TASKS =
1: Decide whether each statement agrees with the article on COVID-19 cases at Ford plants: (a) production at the Dearborn Truck Plant was expected to resume Wednesday night; (b) three employees at the Chicago plant tested positive for the virus; (c) autoworkers returned after a six-week shutdown. For each statement, give yes or no and quote the deciding words from the article.
2: Carry on the article about COVID-19 cases at Ford's Dearborn and Chicago plants, picking up after its final sentence.

COVID-19 cases in Ford's Dearborn, Chicago plants cause temporary shutdowns

Jordyn Grzelewski
The Detroit News

Ford Motor Co. confirmed Wednesday that it was forced to temporarily shut down production at two of its plants — one in Dearborn and the other in Chicago — because of workers testing positive for COVID-19.

A Ford F-150 truck rolls off the line at Dearborn Truck Plant.

The Dearborn Truck Plant, where Ford assembles the F-150 and Raptor pickups, halted production Wednesday after an employee there tested positive for the virus, Kelli Felker, Ford's global manufacturing and labor communications manager, said in a statement. Production is expected to resume Wednesday night.

"When a Dearborn Truck Plant employee who returned to work this week tested positive for COVID-19, we immediately began to notify people known to have been in close contact with the infected individual and asked them to self-quarantine for 14 days," Felker said. "We are deep cleaning and disinfecting the work area, equipment, team area and the path that the team member took."

In Chicago, two employees who returned to work this week tested positive for the virus. The same protocols were applied in those cases, and Chicago Assembly now is running again. Due to the known incubation time of the virus, Ford said "we know (these employees) did not contract COVID-19 while at work."

The cases illustrate the potential perils of restarting production amid the COVID-19 pandemic that has claimed more than 5,000 lives in Michigan. Autoworkers employed by Detroit's automakers returned to work Monday following an eight-week shutdown due to the coronavirus pandemic.

GIVEN RECORDS =

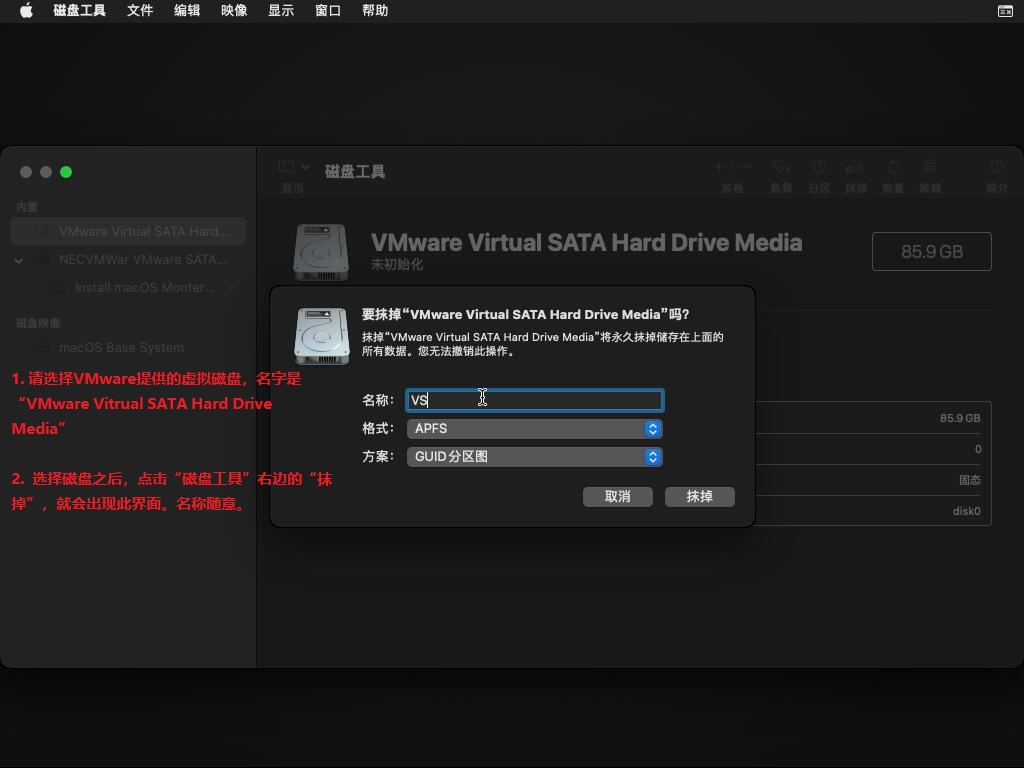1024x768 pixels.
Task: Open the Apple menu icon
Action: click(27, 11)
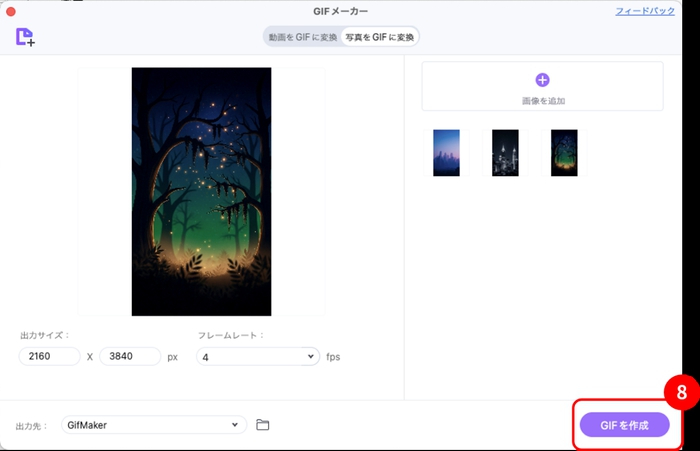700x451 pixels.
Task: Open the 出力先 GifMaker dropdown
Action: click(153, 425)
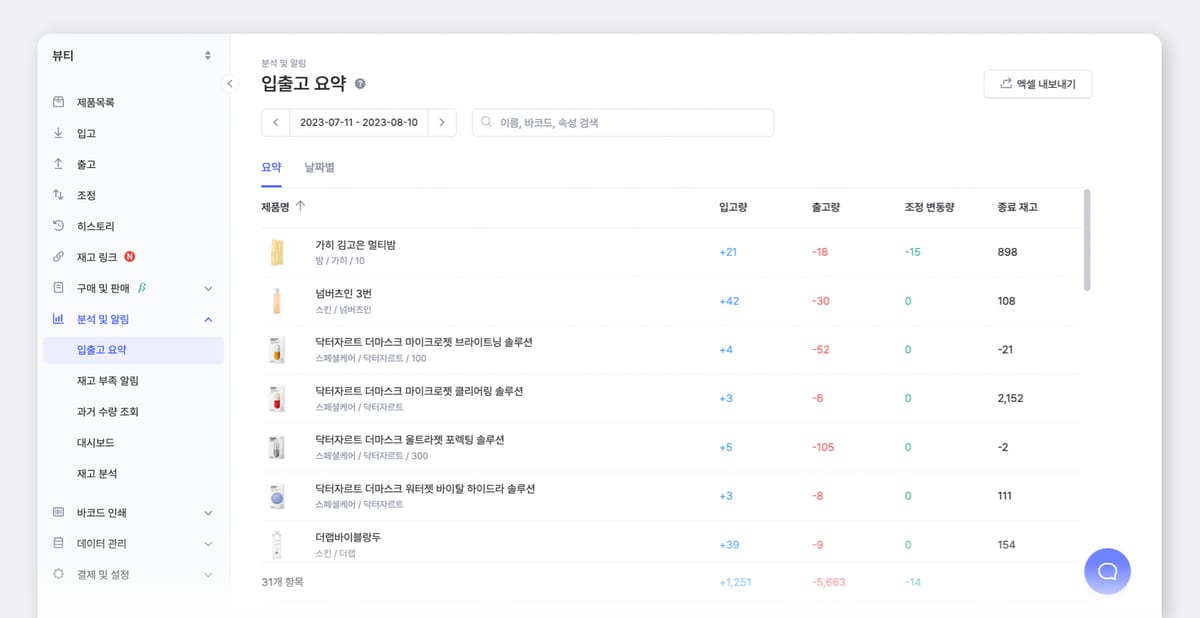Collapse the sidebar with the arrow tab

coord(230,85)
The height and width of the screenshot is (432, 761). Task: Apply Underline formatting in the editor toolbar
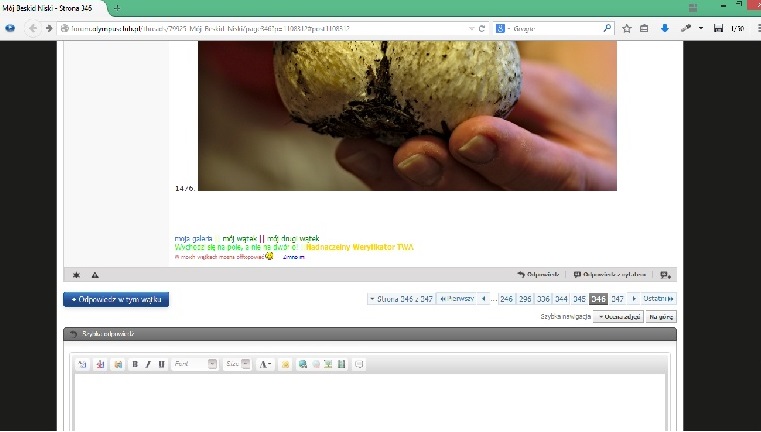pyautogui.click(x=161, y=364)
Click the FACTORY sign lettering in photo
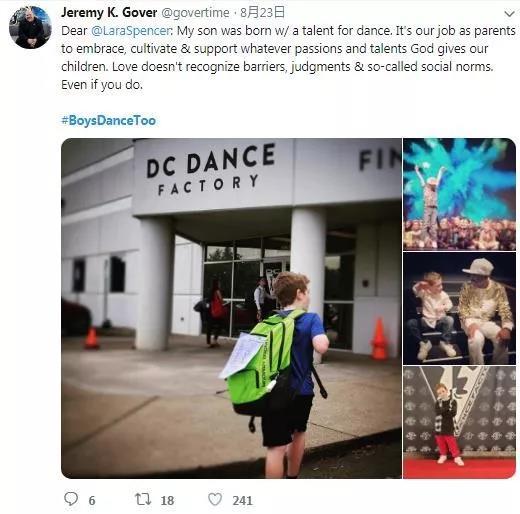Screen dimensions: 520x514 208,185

RESPONSES BY ITEM NUMBER =
1:
(a) Yes: "Production is expected to resume Wednesday night."
(b) No: "In Chicago, two employees who returned to work this week tested positive for the virus."
(c) No: "returned to work Monday following an eight-week shutdown due to the coronavirus pandemic."

2:
At facilities operated by all three companies, employees must follow stringent health and safety protocols that are designed to help prevent the spread of COVID-19 in plants. Those protocols include wearing personal protective equipment, having their temperatures checked before entering, and daily health self-certifications. 

While COVID-19 testing is not available to the entire workforce of any of the automakers, all are making testing available to employees who are experiencing symptoms of the virus or who believe they have been exposed to it. Ford, for example, has contracts with health systems in major metro areas where it operates. In southeast Michigan, the Blue Oval is partnering with Beaumont Health on testing. 

General Motors Co. and Fiat Chrysler Automobiles NV said Wednesday they have not been forced to stop production at their plants. Starting and stopping production is costly and something automakers would prefer to avoid — except for potential health and safety concerns.

Monday's resumption of production was the first time that the entire global automotive supply chain and major automakers all came back online at once, posing a major test to the industry. After a two-month shutdown in which the automakers bled billions of dollars, the goal has been to make the restart process as smooth as possible.